Core Ideas No‐till land management (NT) decreases corn production in a humid climate. The reasons for reduced yield were investigated by integrating system models with experiments. Soil N deficiencies under NT possibly contributed to the yield decrease. Split application or enhancing N rate can compensate for the yield decrease under NT. We initiated a long‐term experiment in 2008 on 1.25‐ha farm‐scale plots to assess the production impacts of no‐till with full residue retention (NT) system over a conventional tillage (CT) system under irrigated corn (Zea mays L.) production on a Dundee silt loam soil in a humid climate. Data collected in the experiment from 2009 to 2015 were mainly confined to grain yield at harvest. In 2016 and 2017, additional data were collected including soil surface crop residue mass and soil surface residue cover; corn leaf area index (LAI) and biomass; soil water, temperature, N, C, and bulk density (Db); and the corn phenology.
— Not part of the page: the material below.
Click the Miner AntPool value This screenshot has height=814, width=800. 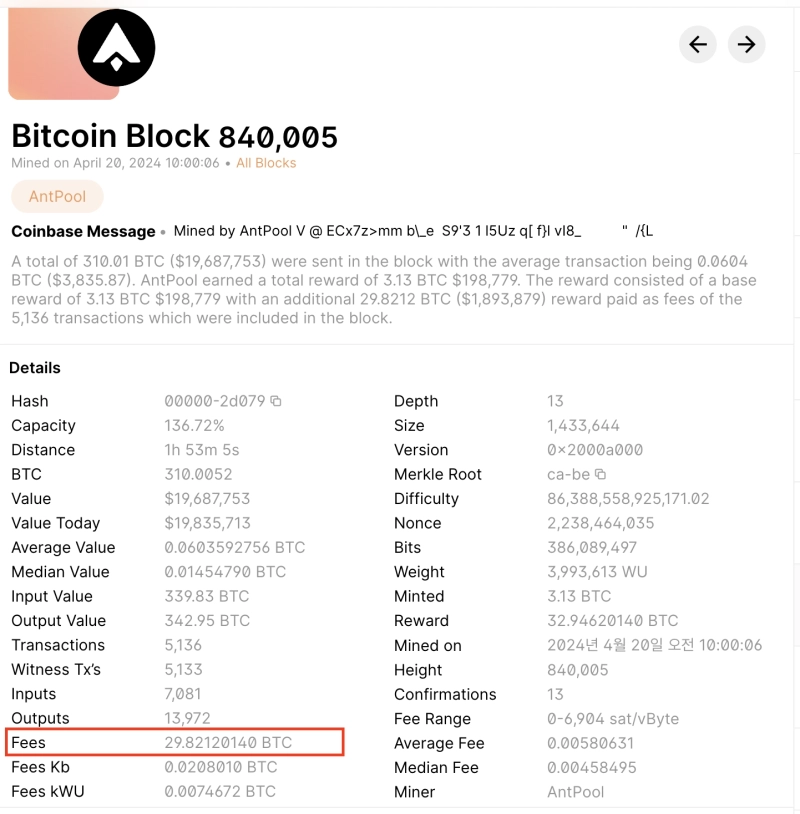pyautogui.click(x=575, y=792)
In 7 out of 9 yr (2009–17), harvested grain yields under NT were significantly lower than those harvested under CT. To investigate the possible reasons for the yield decreases under NT, we integrated the experiment with the Root Zone Water Quality Model to synthesize information on the various components in the system. The N loss to runoff and deep percolation, denitrification caused by higher soil water content, and a low N mineralization rate caused by lower soil temperatures under NT potentially contributed to the observed grain yield decrease under this treatment. Simulations showed that an additional N application at 40 kg ha−1 at planting or a split application of 50 kg ha−1 at planting and the remaining 174 kg ha−1 in the second week of May could make the yield return under NT comparable to that under CT.